Three-phase 2-level voltage-source inverter + PMSM (SPMSM / IPMSM via parameterization). Inner-loop = FCS-MPC current control in dq frame. Outer-loop (optional) = speed PI providing iq_ref. Generalizes across machine sub-types by parameterizing Rs, Ld, Lq, ψf, Pn, J, F — no topology change between sub-types.

Layered on motor-pmsm-base. All base discipline applies (Goto TagVisibility, Vdc/BEMF rule, Visual 4-check, broken-FOC defense).

Must-Follow Rules

  1. Plan first. Before any add_block, write a numbered plan: parameter table, design-decision choices (design_decisions.md), build-script structure. Get user approval.
  2. One-click reproducibility. Inject all parameters via set_param(mdl, 'InitFcn', sprintf(...)). Model must Run from .slx double-click in fresh MATLAB session. See crit_conditions.md §J-CRIT.
  3. MPC chart params via sprintf from build-script workspace. Chart hardcodes Rs/Ld/Lq/ψf/Pn/Tsc as numeric literals at build time. Never put MPC params in an external .m file (drifts from plant). See crit_conditions.md §K-CRIT.
  4. Chart config = INHERITED + dual ZOH (NOT DISCRETE+Tsc). ch.SampleTime='-1', ch.ChartUpdate='INHERITED', leave Inputs DataType/Size at Inherit. Rate is locked by ZOH @ Tsc on every chart input + ZOH @ Tsc on chart output. See crit_conditions.md §G-CRIT.
  5. Outer PI saturation is mandatory. LimitOutput='on', limits [-iq_max, +iq_max] with 1.5·Pn·ψf·iq_max ≥ 1.3·TL_max. Without saturation, runaway iq_ref collapses the cost-weight ratio and MPC abandons d-axis. See outer_pi_saturation.md.
  6. ZOH every chart input even if upstream is already discrete. INHERITED chart's effective trigger rate is set by the fastest upstream signal; one un-ZOH'd input poisons the whole chart.

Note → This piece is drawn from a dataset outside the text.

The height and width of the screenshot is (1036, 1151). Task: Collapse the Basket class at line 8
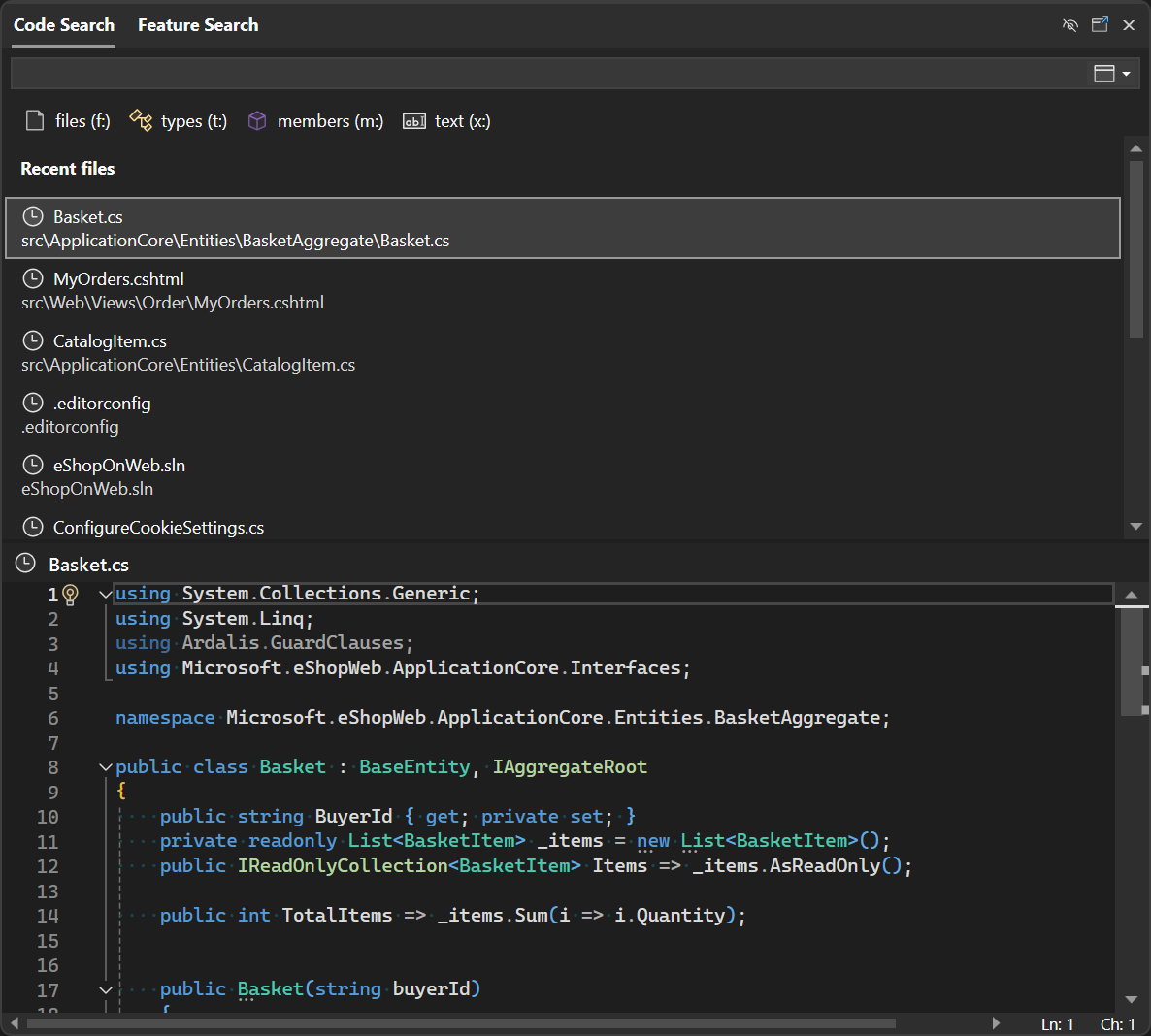[x=105, y=766]
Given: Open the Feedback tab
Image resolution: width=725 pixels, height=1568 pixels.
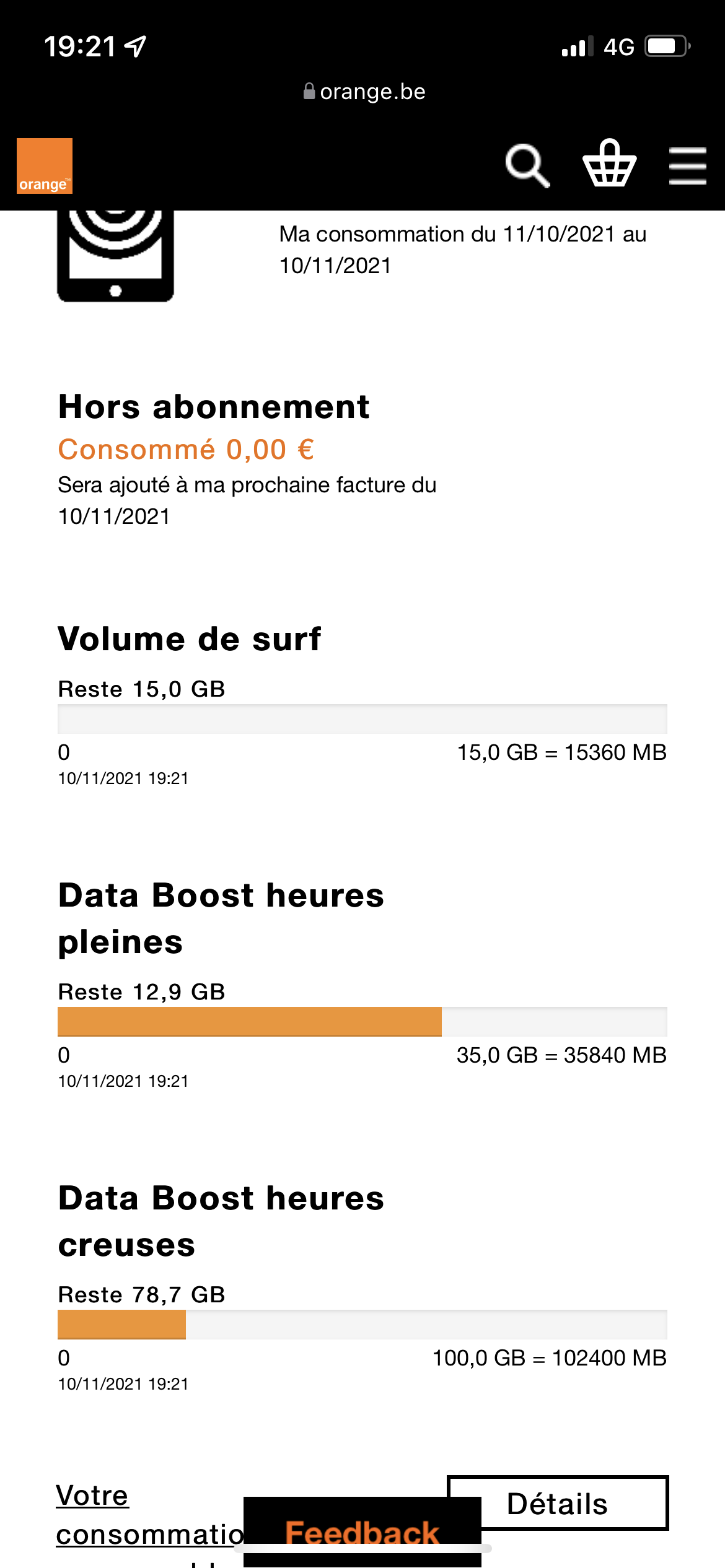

See crit_conditions.md §A-CRIT.
  7. Use From Workspace + inline matrix for ω_ref, NOT Step+RateLimiter. Continuous-mode RateLimiter escapes its slew limit on first solver step. See crit_conditions.md §H-CRIT.

Build Flow

Phase Action Reference
0 Validate inputs + sanity grid base/pre_build_grid.md
1 Plant layer (powergui Discrete @ Ts, DC, UB Inverter, PMSM Salient-pole, TL Step) (this skill)
2 Measurement layer (Bus Selector → Goto/From) (this skill)
3 Outer speed PI (optional, RPM domain, mandatory saturation) outer_pi_saturation.md
4 Inner FCS-MPC chart algorithm_pseudocode.md + crit_conditions.md §G/§A/§K
5 Logging (To Workspace @ Tsc) base/measurement_logger.md
6 Solver (Variable-step Auto, MaxStep ≤ Ts; powergui handles SPS at Ts) (this skill)
7 InitFcn injection base/plant_modeling.md §InitFcn
8 Self-tests + acceptance acceptance_criteria.md

If issues arise, consult crit_conditions.md (A/D/G/H/J/K) and anti_patterns.md (15 common mistakes).

Required User Inputs

Ask the user before starting. Defaults in parameter_defaults.md.

Group Parameter
Machine Rs (Ω), Ld, Lq (H), ψf (V·s), Pn, J (kg·m²), F (N·m·s)
Power stage Vdc (V)
Sampling Ts (plant solver, ~1–5 μs), Tsc (control period, ~20–50 μs; Tsc/Ts ≥ 10)
Outer loop Kp_w, Ki_w (RPM domain; recommend pi_design.m), iq_max (1.5·Pn·ψf·iq_max ≥ 1.3·TL_max)
MPC control objective (ripple-priority / balanced / torque-priority), λ_d, λ_q per objective, id_ref (SPMSM: 0; IPMSM: ask)
Scenario StopTime, ramp_time, ω_ref_target (RPM), TL_step_time, TL_value (< 1.5·Pn·ψf·iq_max)

Triggers / Skip

✅ Use ❌ Skip
Build / port / extend FCS-MPC simulation in Simulink FOC, DTC, sensorless, scalar V/Hz, BLDC trapezoidal
Single-vector / 7-vector / 8-vector MPC, predictive current control Multi-step horizon (N>1), delay compensation, weak-field, MTPA optimization
Generalizing FCS-MPC to a new PMSM machine parameter set Pure theory questions about MPC math
MATLAB perf (matlab-performance-optimizer) or unit tests (matlab-test-creator)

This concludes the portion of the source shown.